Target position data
::::::::::

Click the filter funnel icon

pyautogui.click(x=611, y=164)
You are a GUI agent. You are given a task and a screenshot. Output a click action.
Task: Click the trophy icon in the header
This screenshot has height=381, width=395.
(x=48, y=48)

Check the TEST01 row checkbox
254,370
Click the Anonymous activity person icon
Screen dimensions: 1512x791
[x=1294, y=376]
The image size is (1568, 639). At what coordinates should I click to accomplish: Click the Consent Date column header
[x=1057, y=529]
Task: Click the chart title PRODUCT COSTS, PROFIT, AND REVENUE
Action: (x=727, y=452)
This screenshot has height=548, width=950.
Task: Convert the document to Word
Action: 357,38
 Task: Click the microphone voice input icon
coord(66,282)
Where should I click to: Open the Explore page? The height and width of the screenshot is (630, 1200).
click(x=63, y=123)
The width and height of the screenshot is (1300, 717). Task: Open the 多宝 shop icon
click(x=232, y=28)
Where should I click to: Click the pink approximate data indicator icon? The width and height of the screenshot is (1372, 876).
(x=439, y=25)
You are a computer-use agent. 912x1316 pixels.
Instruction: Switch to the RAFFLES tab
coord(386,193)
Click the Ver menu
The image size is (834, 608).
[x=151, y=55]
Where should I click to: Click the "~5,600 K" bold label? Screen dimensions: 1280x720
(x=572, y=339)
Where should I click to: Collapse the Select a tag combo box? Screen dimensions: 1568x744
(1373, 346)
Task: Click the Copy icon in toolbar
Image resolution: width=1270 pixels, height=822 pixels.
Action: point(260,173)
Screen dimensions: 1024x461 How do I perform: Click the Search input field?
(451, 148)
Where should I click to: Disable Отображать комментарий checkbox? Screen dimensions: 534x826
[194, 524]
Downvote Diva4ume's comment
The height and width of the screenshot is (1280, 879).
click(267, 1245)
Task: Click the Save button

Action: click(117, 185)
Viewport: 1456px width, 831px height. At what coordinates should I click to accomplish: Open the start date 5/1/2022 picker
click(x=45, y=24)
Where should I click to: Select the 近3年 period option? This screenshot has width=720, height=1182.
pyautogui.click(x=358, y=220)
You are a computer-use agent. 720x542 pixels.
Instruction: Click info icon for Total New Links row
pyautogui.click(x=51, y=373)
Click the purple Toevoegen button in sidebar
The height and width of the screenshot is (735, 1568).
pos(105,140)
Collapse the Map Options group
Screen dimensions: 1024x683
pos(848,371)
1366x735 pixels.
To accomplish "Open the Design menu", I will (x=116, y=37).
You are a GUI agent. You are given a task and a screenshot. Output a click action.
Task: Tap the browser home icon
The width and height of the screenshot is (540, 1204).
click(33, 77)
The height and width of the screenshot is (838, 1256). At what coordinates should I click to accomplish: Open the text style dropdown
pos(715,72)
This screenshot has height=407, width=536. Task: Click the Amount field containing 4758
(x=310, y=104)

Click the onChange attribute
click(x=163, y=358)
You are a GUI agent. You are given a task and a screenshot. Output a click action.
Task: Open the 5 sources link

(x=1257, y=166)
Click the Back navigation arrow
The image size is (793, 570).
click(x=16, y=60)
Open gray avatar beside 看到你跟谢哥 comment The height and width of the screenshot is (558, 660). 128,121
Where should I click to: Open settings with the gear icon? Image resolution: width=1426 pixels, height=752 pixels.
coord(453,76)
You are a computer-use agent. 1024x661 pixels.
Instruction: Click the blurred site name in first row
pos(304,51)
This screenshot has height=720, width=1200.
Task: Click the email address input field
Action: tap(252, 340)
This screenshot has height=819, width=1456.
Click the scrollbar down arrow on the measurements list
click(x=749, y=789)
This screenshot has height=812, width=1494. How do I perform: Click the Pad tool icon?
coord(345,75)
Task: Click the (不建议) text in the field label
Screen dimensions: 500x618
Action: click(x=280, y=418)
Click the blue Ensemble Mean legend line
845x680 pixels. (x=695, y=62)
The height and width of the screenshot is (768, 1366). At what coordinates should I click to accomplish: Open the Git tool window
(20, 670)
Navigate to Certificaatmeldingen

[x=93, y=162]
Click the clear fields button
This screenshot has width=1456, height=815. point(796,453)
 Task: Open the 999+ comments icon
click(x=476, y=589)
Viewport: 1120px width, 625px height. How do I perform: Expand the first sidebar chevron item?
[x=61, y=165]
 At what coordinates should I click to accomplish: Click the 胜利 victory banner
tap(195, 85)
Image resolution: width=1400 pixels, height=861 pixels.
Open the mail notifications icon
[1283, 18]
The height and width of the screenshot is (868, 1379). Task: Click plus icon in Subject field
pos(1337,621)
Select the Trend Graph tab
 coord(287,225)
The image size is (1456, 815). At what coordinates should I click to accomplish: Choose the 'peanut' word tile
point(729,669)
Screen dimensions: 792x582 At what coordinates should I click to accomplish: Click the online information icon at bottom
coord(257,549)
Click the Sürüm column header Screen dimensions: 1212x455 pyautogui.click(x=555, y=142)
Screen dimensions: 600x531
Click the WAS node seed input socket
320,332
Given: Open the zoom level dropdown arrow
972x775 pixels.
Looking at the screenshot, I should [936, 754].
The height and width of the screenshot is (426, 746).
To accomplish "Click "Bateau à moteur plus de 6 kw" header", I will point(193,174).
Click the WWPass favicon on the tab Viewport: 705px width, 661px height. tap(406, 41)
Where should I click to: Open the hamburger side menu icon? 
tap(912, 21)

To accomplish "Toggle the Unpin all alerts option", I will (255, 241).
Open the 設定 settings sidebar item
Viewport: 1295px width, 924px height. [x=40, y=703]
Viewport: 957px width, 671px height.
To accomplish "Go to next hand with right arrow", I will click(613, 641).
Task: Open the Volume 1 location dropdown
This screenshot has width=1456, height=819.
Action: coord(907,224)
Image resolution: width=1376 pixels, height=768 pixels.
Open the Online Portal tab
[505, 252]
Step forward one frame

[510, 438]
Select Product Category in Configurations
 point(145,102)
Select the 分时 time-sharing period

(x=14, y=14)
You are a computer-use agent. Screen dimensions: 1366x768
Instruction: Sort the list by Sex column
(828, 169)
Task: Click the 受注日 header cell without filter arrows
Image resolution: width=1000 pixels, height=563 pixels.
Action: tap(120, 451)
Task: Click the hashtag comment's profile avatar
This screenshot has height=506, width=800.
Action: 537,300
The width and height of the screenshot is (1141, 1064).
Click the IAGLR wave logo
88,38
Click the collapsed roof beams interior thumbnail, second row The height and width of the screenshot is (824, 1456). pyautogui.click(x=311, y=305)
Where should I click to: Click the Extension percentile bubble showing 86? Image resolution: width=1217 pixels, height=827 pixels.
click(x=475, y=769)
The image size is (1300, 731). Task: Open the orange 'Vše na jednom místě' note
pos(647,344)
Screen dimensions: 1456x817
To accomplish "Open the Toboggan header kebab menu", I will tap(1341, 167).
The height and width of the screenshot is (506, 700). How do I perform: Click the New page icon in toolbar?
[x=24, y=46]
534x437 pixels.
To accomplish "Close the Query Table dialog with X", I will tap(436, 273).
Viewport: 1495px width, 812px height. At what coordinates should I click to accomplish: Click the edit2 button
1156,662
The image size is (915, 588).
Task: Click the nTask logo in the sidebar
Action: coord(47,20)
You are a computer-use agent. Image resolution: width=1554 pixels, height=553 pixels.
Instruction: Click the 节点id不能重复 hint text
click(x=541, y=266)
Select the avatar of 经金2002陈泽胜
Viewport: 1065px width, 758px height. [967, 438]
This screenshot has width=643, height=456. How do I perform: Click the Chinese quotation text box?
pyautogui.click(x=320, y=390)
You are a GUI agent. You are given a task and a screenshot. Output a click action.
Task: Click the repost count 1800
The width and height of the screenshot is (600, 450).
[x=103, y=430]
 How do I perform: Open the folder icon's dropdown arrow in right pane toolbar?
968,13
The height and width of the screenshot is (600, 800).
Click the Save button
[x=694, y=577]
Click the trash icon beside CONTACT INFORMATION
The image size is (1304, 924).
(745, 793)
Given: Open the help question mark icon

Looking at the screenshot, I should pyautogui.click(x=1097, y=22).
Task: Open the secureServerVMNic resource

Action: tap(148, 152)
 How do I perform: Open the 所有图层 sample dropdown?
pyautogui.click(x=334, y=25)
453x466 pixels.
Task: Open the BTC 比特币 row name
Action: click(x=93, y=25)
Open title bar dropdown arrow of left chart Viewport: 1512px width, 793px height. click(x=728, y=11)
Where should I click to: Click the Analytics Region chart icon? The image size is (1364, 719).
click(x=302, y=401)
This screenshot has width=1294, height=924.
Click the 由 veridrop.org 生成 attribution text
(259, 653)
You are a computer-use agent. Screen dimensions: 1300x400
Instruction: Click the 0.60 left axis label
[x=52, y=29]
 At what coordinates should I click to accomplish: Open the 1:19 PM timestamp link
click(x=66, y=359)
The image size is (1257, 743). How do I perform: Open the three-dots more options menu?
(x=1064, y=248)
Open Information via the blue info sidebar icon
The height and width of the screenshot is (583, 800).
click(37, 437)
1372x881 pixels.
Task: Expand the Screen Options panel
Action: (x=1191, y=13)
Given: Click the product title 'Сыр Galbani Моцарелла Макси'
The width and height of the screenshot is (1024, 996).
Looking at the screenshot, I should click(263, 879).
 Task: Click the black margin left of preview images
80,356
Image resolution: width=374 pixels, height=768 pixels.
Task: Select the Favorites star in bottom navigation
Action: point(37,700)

::::::::::

▶ _Set exercise_
Rewrite the data from the line with "Task: Open the 999+ comments icon" to the line with "coord(257,549)", replacing "icon" with "button" and leaving everything else unchanged.

▶ _Exercise solution_
 Task: Open the 999+ comments button
click(x=476, y=589)
Viewport: 1120px width, 625px height. How do I perform: Expand the first sidebar chevron item?
[x=61, y=165]
 At what coordinates should I click to accomplish: Click the 胜利 victory banner
tap(195, 85)
Image resolution: width=1400 pixels, height=861 pixels.
Open the mail notifications button
[1283, 18]
The height and width of the screenshot is (868, 1379). Task: Click plus button in Subject field
pos(1337,621)
Select the Trend Graph tab
 coord(287,225)
The image size is (1456, 815). At what coordinates should I click to accomplish: Choose the 'peanut' word tile
point(729,669)
Screen dimensions: 792x582 At what coordinates should I click to accomplish: Click the online information button at bottom
coord(257,549)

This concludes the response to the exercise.